On the other hand, there is a reading that calls me the shrewd one. For one thing I never have to deal with the inconvenience and drama caused by my mother as long as we’re estranged. My life is my own in a way it’s never been before. Her unwelcome advice such as “what you need is a man 15 years younger than you” and “you need some serious money so you can attract a decent husband” and “Tiara should stop having children” is gone, just like that. No more stopping by to visit on Saturday morning; my days are my own.
Her demands that I have her over for dinner or holidays? Gone. Calling me up to complain Jolene didn’t phone her? No mas. Telling me that Brian is, by turns, a good person a bad person a good person a bad person? Gone. Telling me that I must stop Scarlett from joining the Marines or else she’ll be raped? Gone. Telling me that mom will drive me to the airport and then leaving me stranded there after the return flight? Gone. Loaning money to Leo and then telling me to make the payments? Gone.
I’m Almost an Orphan
It’s never easy to be an orphan. Estranged from my mother and with my father already gone, that is what I am now. But it’s not all bad because being in my birth family wasn’t exactly a winning hand. It was more like a 50/50 proposition with some good parts and some bad parts. If you simplified it you might say my dad was the good part and my mom was the bad part. Once my father had died being in my family was a serious cost.

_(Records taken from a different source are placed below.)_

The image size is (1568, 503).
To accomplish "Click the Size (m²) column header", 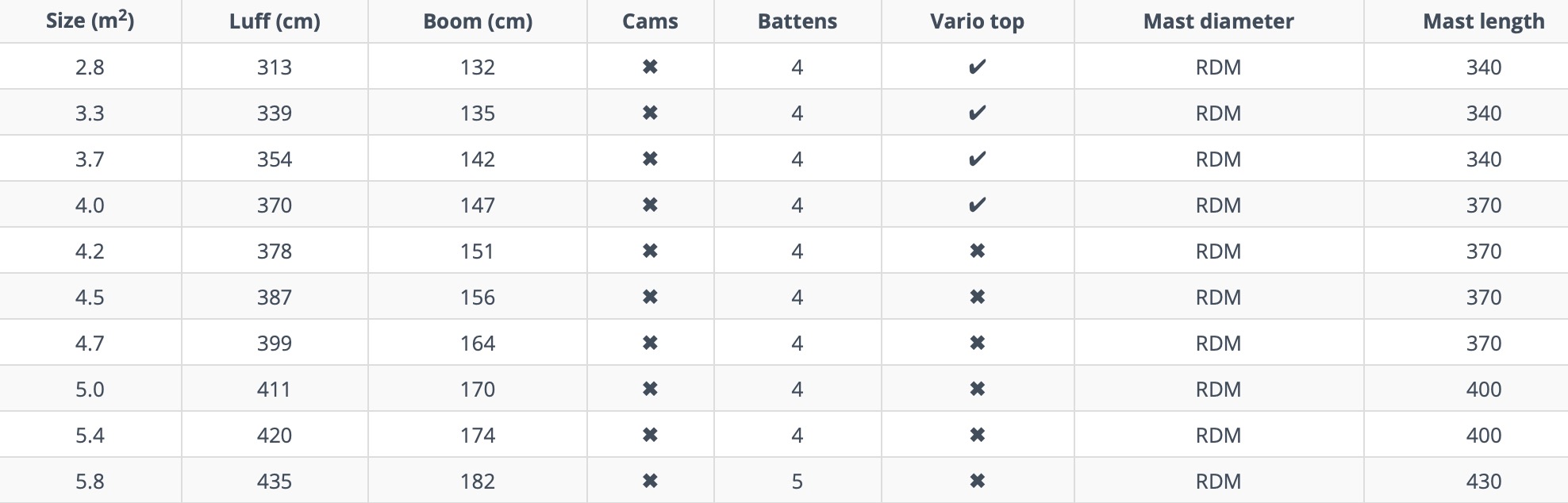I will tap(90, 21).
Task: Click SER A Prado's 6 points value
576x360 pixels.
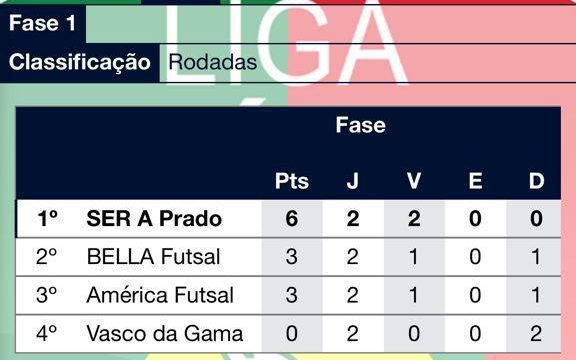Action: point(292,219)
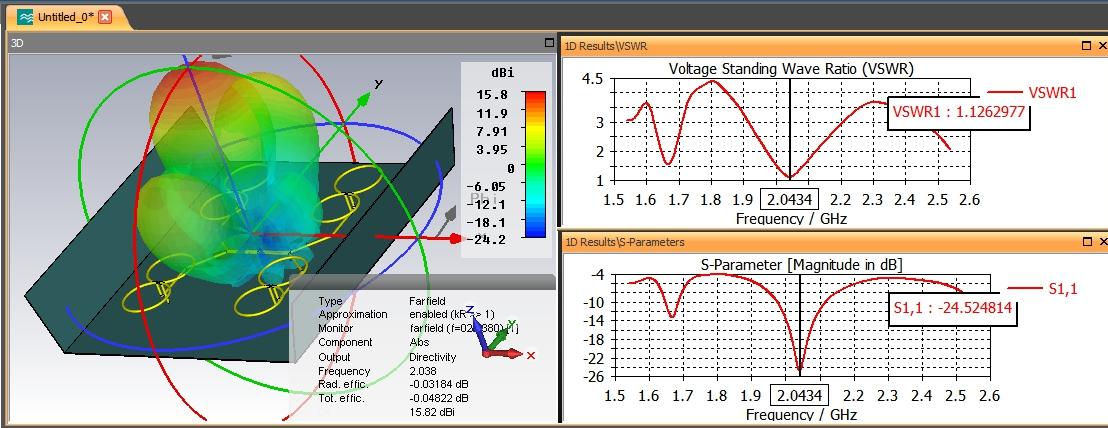Maximize the 1D Results VSWR panel
1108x428 pixels.
pyautogui.click(x=1086, y=45)
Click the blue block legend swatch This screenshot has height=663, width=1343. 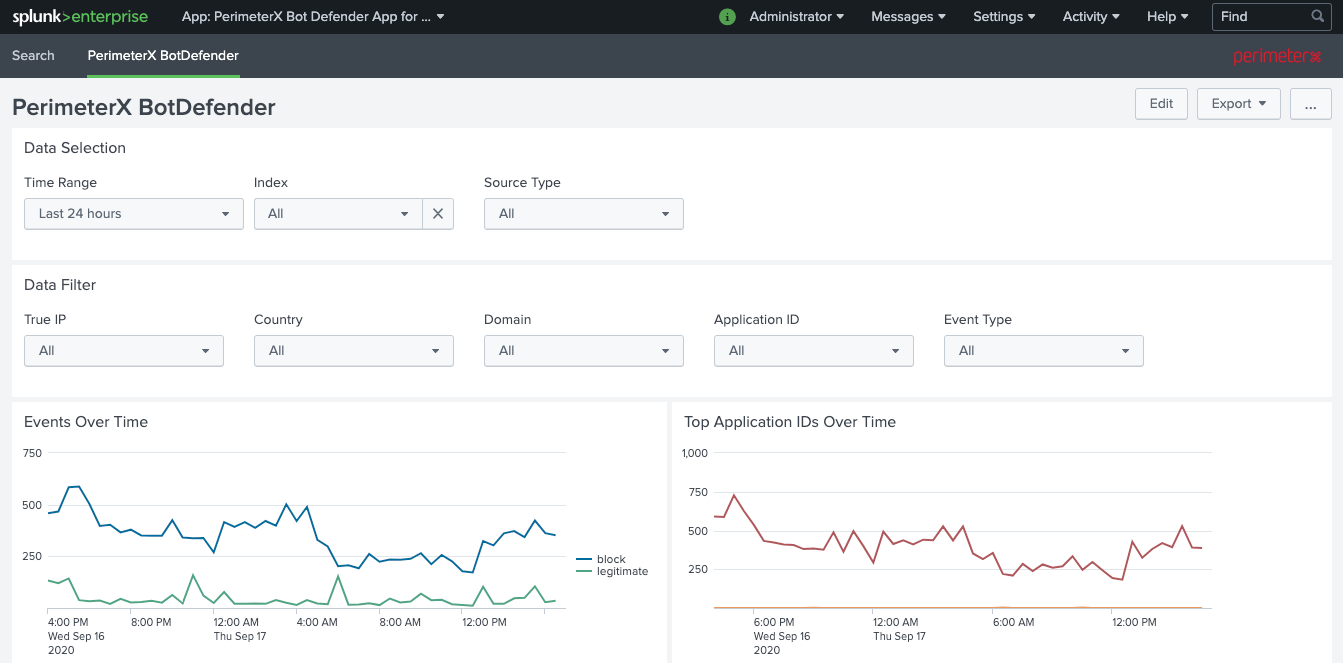coord(585,560)
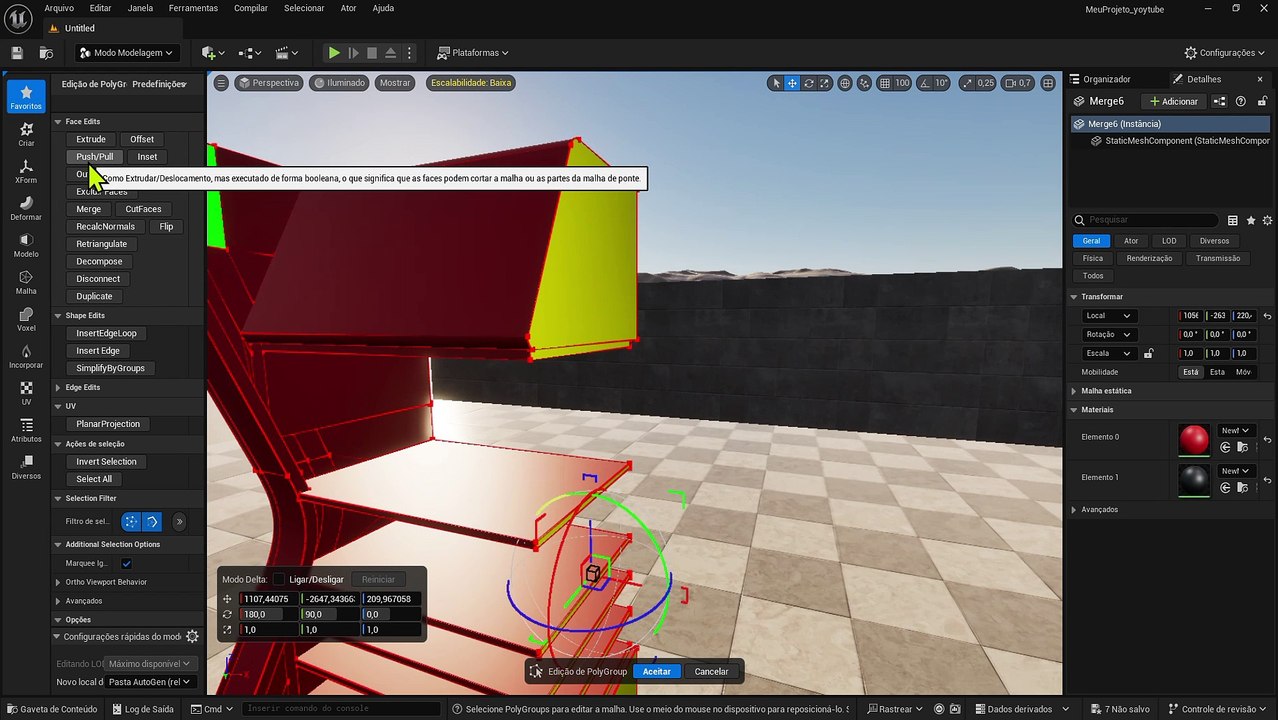Click the console command input field

[x=341, y=709]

I did find an interesting blog post this week that said that in unfair situations, it’s better to walk away than retaliate. And I thought that was relevant in this case. By accepting estrangement from my mother I was stepping out of the cycle of attack and counter-attack, argument and cross-argument. I was saving all the energy I used to spend dealing with the drama.

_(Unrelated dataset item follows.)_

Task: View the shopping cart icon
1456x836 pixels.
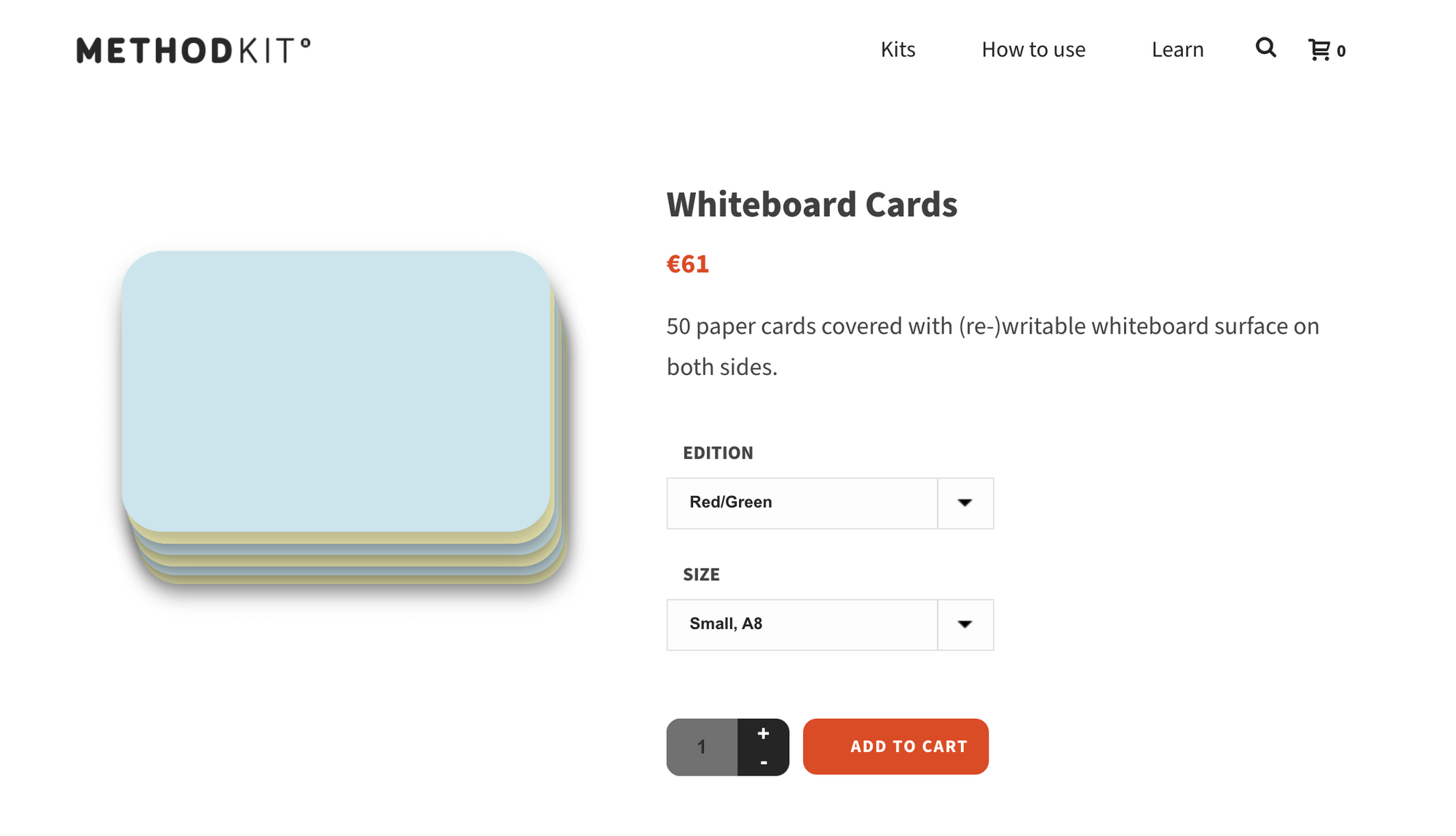Action: click(x=1319, y=49)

Last week in the Dinosaur post I wrote that I was in the midst of reframing my thinking about who I could trust and whether I could be responsible for things on my own. I have to say that overall this development with Mom and Noah appears to bring me closer to being the person I want to be, a person who is self-sufficient and who doesn’t accept gratuitous criticism or mean-spirited comments, a person who enjoys being alone and with friends and doesn’t feel pressured to wait on her family just because they’re her family. I want to be a person who “always pays her debts” like the Lanisters. In fact being estranged from my mother might be seen “paying my debts.”
It Is Not My Job To Make My Parents Happy
One thing I thought was really important that I told my brother in the letter was that it is not our job to make our parents happy. No. He kept saying it is our job to do so but I categorically deny this. When you’re responsible for small children, on some level, you are responsible for *their* happiness but when they’re grown up they’re on their own. And your adult parents have no business telling you what to do. In particular, no business telling you what to do to make them happy.
I can’t imagine where my brother got this idea but I do remember it coming up when my father was ill. This awareness has led me to much thought this week. One thing I’m sure of is that by the end of the week I felt I made the right decision by choosing to be estranged from my mother. And I’m very relieved to think that now that she is not in my life she won’t get the opportunity to say “Susan if you do that you’re going to be sorry…” She was almost always wrong, and I learned to ignore her, but it was still unsettling.
Without her here I will have the unfettered opportunity to make a number of decisions and it seems to me that the sky’s the limit on potential success. Failures too, of course, though if I fail at least I won’t have to hear her gloat.
In this regard, the future looks bright indeed.